I have been collecting parts to automate my smoker some day, have a temp controller with analog I/O, will have a PLC soon with a analog card, haven a hard time comeing up with motors, all the motors i have that would suit the purpose have alredy been "smoked", may have to buy them and that will hurt the free99 status i'm at now.


----------



## wavector (Sep 25, 2007)

Why don't you try pneumatic? I know the heat may need to be calibrated somehow and any position sensors would have to withstand heat, but if it's done from the outside of the boxes it really would not matter too much. Sending units in automotive gasoline tanks use a 12 volt DC supply and an RTD to measure the gasoline level in a gas take. That same concept can be used to measure the position of a damper(s) and mounted remote from the heat. One pneumatic cylinder can control two dampers. It's resistance values vary the amount of the 12 volts allow through. Analog resolution may not even have to be that much.

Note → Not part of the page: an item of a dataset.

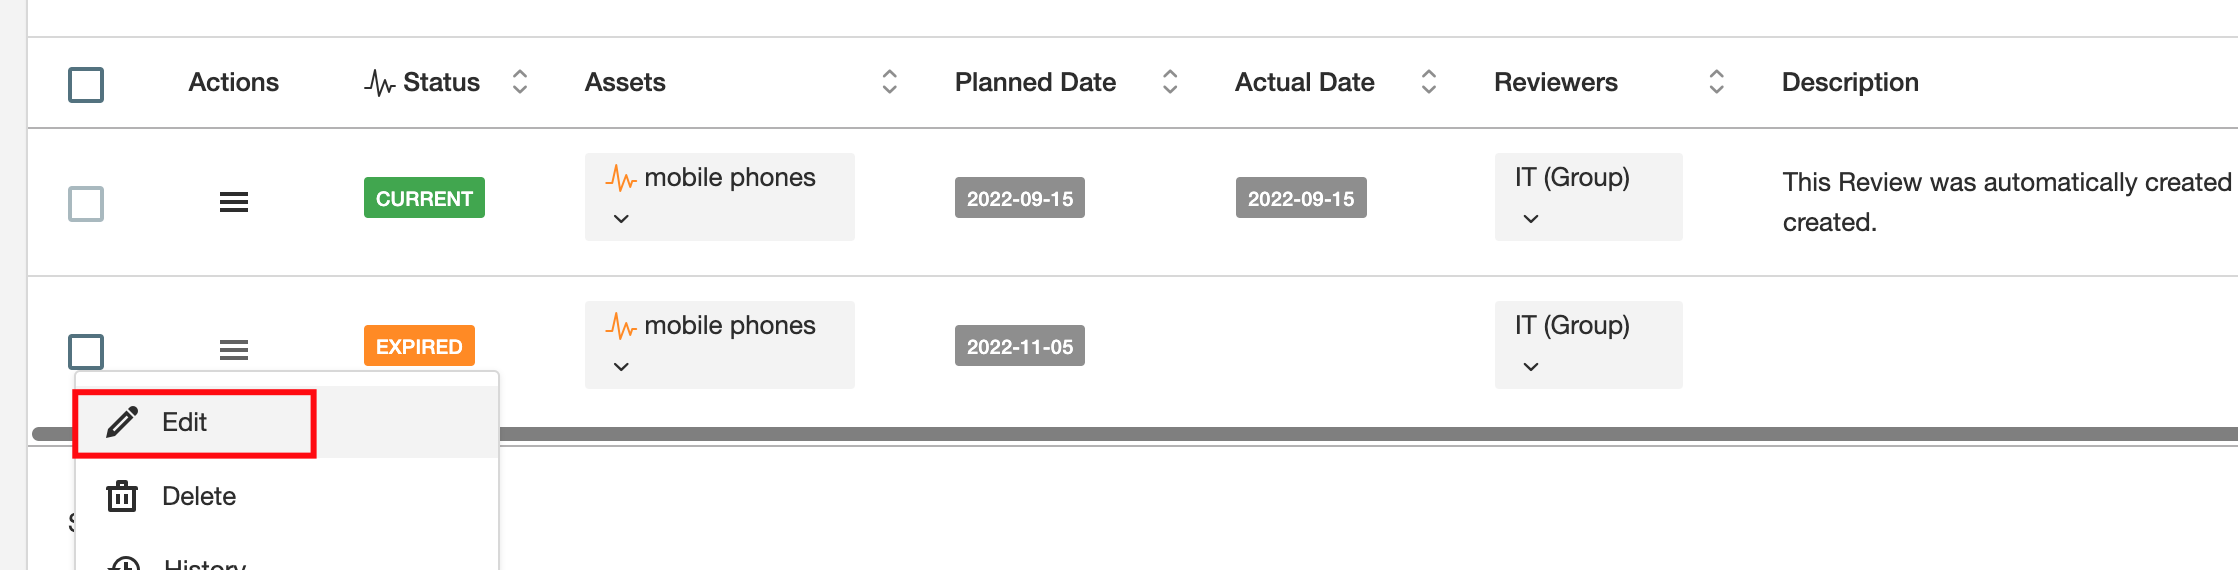
Task: Click the pulse icon beside mobile phones in the EXPIRED row
Action: pyautogui.click(x=621, y=327)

As far as motors go, I would maybe do it from the outside and use stepper motors. There must be a some that are NEMA 3R rated. I read here where someone was using servo-drives to position dampers. That will probably work, but I prefer pneumatics cylinders.


----------



## smokebuzz (Sep 26, 2007)

Being an Electrician i don't want to hear a air compressor run. A servo drive would be fine, just pricey. I'm planning on useing a lineare scale witha reverseing rack motor controled by a temp controler and thermocouple with a  adjutable hystreases and reaction time.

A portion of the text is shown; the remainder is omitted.